Dans cet article, je me pose des questions sur la capacité du monde scientifique à accepter des évidences à partir de mesures reproductibles sur des éléments architecturaux antiques. Se pourrait-il que le mètre y ait quelques évidences lui aussi ?
Jean Pierre Segonnes
8/20/20244 min read


Voilà bien une question complexe qui touche à des concepts fondamentaux en épistémologie et en logique. L'absence de preuve testimoniale en archéologie, ou de toute preuve en général, est souvent évoquée dans les débats entre amateurs et scientifiques pour discuter par exemple de la non-connaissance de l’unité métrique par les anciennes civilisations. Cette question peut être examinée sous plusieurs angles :
1. Le principe du fardeau de la preuve :
- En logique et en droit, le fardeau de la preuve incombe généralement à la personne qui affirme l'existence de quelque chose. Si quelqu'un fait une affirmation, il doit en fournir la preuve. Si aucune preuve n'est apportée, on ne peut pas conclure que la chose existe.
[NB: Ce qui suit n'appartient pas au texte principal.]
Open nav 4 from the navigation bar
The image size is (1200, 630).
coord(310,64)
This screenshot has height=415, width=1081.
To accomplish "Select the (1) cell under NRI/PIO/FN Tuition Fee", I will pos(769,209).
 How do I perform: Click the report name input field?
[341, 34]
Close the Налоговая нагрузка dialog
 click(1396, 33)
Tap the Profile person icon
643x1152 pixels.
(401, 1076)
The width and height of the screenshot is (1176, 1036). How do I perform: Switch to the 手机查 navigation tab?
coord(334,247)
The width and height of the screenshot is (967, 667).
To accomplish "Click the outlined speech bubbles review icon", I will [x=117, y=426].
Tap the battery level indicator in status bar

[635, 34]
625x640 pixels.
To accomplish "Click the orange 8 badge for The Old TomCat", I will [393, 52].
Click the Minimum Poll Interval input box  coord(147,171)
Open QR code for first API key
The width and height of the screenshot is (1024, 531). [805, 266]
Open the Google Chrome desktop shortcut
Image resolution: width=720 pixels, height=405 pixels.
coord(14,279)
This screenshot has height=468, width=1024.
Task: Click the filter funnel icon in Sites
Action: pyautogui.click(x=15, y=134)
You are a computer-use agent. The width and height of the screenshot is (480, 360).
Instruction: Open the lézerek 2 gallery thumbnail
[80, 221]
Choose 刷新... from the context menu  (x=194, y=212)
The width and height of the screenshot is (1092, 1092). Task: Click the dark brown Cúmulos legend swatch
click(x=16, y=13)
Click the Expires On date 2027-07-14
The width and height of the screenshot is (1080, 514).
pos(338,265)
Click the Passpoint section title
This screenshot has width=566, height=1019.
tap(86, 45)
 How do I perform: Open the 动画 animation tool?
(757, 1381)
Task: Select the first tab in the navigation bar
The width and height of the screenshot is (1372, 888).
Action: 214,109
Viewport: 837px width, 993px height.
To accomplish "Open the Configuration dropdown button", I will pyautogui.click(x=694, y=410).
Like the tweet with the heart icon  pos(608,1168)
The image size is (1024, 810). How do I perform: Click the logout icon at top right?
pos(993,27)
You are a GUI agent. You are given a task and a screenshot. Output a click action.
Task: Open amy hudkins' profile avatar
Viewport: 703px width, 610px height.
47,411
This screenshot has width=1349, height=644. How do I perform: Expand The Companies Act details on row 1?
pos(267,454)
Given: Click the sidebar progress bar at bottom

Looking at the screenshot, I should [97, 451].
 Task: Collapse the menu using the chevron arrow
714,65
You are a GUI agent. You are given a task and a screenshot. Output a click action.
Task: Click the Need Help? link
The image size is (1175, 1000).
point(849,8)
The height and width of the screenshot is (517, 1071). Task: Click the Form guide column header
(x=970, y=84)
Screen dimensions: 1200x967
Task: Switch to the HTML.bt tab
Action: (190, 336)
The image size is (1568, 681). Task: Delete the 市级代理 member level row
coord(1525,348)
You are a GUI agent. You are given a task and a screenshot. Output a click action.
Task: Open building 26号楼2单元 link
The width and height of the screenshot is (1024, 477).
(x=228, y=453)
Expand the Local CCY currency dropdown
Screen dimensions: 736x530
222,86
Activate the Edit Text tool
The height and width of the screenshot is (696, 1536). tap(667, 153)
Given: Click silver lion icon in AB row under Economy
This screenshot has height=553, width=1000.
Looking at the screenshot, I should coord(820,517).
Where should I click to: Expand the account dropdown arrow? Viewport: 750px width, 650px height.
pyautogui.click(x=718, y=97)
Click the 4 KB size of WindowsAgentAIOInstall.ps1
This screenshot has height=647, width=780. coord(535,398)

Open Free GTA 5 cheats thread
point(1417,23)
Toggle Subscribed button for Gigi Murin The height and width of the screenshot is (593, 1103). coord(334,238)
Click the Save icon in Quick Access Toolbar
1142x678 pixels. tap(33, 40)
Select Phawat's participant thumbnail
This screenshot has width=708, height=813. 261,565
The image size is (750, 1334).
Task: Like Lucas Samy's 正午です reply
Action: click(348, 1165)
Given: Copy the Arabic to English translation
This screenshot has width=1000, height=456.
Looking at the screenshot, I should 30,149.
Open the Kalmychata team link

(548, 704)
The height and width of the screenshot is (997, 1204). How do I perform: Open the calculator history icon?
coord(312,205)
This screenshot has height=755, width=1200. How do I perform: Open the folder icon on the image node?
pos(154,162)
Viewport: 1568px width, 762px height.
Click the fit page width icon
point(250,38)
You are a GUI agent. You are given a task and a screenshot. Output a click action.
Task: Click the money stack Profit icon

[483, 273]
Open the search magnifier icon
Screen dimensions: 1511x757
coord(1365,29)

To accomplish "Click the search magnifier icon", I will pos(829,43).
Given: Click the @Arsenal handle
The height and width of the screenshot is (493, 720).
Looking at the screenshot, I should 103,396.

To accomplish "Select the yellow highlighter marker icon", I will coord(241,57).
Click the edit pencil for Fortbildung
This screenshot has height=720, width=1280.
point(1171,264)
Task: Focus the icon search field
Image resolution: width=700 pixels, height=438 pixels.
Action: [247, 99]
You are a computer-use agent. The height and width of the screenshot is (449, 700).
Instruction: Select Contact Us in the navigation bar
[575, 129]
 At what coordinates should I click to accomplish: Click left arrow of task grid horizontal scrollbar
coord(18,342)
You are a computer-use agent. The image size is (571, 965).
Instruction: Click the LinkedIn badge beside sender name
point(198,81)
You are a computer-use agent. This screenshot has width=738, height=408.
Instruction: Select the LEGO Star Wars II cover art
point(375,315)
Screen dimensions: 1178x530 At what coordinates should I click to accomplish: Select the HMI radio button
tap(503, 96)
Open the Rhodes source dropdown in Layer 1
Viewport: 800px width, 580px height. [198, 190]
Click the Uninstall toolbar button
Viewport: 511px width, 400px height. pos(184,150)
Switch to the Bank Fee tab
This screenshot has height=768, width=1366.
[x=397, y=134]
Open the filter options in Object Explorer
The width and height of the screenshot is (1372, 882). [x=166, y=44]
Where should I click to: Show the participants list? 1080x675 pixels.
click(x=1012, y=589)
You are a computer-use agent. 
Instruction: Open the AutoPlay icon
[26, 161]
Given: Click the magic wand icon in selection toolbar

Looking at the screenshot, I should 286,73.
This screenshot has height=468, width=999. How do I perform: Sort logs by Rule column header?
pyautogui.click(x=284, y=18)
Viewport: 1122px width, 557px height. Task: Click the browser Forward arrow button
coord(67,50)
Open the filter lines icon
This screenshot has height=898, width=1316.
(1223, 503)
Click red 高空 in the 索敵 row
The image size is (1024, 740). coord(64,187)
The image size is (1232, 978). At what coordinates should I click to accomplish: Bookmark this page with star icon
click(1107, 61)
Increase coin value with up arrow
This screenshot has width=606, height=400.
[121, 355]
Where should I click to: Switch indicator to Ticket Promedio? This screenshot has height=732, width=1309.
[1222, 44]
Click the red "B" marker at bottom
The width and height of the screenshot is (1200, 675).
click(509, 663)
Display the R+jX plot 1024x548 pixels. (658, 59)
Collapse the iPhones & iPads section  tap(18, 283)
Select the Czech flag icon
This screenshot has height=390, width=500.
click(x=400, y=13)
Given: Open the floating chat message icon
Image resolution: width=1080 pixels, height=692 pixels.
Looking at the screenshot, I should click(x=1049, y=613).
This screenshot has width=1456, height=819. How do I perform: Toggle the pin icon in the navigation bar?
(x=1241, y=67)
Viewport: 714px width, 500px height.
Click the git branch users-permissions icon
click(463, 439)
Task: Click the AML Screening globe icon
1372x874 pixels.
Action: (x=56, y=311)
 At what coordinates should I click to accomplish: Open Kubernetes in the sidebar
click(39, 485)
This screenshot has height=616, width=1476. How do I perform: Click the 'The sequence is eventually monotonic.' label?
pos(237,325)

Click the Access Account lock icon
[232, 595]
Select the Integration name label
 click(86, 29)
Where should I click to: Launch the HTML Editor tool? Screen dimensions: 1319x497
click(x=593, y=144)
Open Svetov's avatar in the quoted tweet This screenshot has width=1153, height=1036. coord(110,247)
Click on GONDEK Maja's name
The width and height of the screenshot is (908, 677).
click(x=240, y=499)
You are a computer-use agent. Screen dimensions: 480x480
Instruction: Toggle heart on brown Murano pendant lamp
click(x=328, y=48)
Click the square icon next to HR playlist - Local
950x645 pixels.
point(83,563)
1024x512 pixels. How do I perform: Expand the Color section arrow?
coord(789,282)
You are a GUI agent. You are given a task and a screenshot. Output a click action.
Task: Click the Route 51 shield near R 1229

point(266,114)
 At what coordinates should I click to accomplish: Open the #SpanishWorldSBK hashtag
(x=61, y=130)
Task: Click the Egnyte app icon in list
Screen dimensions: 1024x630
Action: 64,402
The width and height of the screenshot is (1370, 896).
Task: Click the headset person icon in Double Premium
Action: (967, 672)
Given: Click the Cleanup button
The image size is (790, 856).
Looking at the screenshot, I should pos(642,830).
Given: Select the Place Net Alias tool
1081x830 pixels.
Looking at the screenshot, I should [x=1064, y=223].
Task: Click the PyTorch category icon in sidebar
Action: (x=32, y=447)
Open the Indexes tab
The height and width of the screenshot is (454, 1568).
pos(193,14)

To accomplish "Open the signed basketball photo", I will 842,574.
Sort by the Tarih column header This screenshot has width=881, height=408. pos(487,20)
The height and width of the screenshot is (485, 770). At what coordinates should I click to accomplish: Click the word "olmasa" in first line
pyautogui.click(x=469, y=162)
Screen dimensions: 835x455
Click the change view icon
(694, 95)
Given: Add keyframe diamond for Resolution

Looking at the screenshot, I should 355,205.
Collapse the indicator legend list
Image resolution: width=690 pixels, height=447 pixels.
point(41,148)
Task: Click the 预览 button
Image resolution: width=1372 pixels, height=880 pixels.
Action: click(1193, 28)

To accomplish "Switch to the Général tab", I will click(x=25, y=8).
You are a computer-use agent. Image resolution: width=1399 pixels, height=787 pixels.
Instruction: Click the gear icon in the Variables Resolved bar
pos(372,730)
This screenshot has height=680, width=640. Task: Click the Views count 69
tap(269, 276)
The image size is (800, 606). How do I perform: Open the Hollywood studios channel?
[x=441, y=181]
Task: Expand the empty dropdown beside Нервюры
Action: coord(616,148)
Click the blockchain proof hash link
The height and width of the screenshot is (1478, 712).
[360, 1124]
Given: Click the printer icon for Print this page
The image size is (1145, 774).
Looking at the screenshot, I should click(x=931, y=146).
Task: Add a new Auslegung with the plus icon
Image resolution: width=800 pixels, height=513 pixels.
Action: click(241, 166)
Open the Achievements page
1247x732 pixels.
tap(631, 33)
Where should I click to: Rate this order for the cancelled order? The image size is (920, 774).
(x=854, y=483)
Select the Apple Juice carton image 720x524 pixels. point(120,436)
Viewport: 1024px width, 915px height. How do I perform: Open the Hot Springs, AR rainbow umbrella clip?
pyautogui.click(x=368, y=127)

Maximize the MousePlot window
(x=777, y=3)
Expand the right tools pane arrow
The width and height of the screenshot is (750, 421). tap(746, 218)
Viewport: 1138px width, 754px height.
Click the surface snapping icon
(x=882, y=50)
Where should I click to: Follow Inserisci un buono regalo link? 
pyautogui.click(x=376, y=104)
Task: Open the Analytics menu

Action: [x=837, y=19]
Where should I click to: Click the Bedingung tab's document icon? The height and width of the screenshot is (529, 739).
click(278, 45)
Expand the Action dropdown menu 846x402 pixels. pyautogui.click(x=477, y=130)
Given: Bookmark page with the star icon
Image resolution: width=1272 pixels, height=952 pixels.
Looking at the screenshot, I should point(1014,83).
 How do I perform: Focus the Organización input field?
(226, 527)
- Cependant, l'absence de preuve n'est pas en soi une preuve de l'absence. Ce n'est pas parce que nous ne disposons pas de preuve testimoniale que quelque chose n'existe pas ou n'a pas existé.
- Les querelles viennent donc d’un handicap de la pensée humaine qui cherche un raisonnement en vrai ou en faux, en excluant la probabilité.
2. L’argument du silence :
- L'argument du silence (ou argumentum ex silentio) est une forme d'argument où l'absence de témoignage ou de preuve directe est utilisée pour suggérer que quelque chose n'a pas eu lieu. Cet argument est souvent considéré comme faible, car le silence ou l'absence de preuve peut avoir plusieurs explications autres que la non-existence, par exemple la disparition du témoin exclusif ou la nécessité d’une technologie plus avancée pour étudier un phénomène physique observable, mais incompris.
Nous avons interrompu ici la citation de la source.